# graphic scrollbar



## fallonides (Nov 10, 2005)

I've been playing around with my site, trying to figure out how to do things for use on a later site.

I've been able to implement a graphic scrollbar, and it semed to be working for a while, but perhaps I've been playing around with some code a bit too much, but I cannot seem to figure out why it will not scroll down the entire page, just stopping part of the way down.

Could someone help?
http://christmaslist.port5.com


----------



## v-six (Sep 12, 2004)

Fallonides:
You've got alot of layout problems with the site, which I won't digress on unless you ask for help with them. Your scrolling issues are due to problems with the Animagic code... it doesn't seem to want to work well with hidden overflow. You can actually reach the bottom of the page by highlighting the text while you move down in the page. So it's definately a problem with Animagic and not the browser. I'd recommend just ditching them and setting your overflow to auto, unless you're really keen on them. It would be possible to make it work, but not with the way you have your div's set up.
-Six


----------



## fallonides (Nov 10, 2005)

I would welcome any help that would be given :smile: 

I'm playing with this site for fun, trying to work with some stuff I haven't yet, and using it as information for my family. I've always had trouble with aligning divs to look correct with both firefox and IE. 

When making this at first, the main thing I wanted to play with was the graphic scrollbar. I figured that no one really interested in the site, my family, would be using anything but IE, and i was just trying to throw the thing together quickly.

I really thought that something I did might have been the problem, as it *was* working, quite well, for about an hour or so. The problems seemed to start when I started playing around with creating and linking a CSS page with font/color info, etc., so at the time I just decided to scrap it, and go back to the way I was handling it in the first place. But it still had said problems. At the moment I'm just the slightest bit frustrated :smile:


----------



## v-six (Sep 12, 2004)

Exercise details ▸ Please translate this sentence from the thread on the graphic scrollbar into Spanish: "You can actually reach the bottom of the page by highlighting the text while you move down in the page." The records below are separate from the thread.

(Stored items)
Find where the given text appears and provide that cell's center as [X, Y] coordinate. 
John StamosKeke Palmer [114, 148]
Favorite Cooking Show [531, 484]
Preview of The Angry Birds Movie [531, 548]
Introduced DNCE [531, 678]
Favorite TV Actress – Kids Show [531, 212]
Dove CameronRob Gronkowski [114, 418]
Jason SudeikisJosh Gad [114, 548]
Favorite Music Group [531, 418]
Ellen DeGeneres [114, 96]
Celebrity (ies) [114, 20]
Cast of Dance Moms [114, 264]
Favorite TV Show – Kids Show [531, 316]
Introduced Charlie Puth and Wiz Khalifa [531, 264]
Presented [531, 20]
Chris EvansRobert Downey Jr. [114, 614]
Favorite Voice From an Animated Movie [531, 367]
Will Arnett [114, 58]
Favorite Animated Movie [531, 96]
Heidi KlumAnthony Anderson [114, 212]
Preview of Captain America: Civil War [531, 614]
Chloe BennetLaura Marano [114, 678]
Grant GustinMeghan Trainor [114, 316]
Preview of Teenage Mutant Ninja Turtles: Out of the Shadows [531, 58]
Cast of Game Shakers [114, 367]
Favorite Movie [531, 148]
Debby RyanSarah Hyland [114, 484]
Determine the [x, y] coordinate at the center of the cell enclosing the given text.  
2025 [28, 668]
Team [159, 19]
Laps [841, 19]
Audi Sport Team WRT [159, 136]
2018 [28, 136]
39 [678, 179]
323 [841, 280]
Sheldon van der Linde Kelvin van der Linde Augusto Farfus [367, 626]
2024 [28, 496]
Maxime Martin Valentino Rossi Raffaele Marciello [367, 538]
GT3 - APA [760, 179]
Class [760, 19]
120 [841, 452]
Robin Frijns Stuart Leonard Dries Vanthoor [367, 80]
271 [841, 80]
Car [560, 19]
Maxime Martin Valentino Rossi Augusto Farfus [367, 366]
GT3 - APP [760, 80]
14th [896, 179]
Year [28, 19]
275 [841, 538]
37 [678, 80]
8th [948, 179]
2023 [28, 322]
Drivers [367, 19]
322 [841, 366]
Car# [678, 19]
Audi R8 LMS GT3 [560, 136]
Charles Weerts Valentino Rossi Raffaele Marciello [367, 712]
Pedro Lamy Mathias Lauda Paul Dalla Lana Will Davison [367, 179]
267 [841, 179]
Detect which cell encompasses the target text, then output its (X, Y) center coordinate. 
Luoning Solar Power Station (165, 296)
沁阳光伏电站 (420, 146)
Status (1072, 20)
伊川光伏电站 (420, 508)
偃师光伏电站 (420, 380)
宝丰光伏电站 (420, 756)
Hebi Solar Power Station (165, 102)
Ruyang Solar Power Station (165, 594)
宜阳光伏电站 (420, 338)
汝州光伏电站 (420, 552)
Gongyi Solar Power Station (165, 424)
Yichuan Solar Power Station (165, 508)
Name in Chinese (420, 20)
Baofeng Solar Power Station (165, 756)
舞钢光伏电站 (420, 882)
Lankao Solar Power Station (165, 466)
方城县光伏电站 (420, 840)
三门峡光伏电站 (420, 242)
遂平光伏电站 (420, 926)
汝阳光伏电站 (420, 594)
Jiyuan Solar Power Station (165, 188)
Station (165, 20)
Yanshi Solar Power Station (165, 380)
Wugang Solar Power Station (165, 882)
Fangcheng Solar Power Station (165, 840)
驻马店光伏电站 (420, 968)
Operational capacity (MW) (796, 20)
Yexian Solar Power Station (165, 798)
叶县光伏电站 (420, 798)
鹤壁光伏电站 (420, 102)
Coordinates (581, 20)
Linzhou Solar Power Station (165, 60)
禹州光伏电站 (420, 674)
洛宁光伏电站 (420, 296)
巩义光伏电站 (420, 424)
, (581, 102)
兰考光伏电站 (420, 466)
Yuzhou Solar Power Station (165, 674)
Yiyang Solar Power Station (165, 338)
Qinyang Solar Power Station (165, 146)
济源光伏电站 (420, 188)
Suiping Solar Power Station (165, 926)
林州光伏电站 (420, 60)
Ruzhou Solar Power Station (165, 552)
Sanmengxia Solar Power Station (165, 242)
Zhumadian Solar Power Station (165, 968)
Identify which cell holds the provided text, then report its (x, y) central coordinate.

Exercise answer ▸ De hecho, puedes llegar al final de la página resaltando el texto mientras bajas por la página.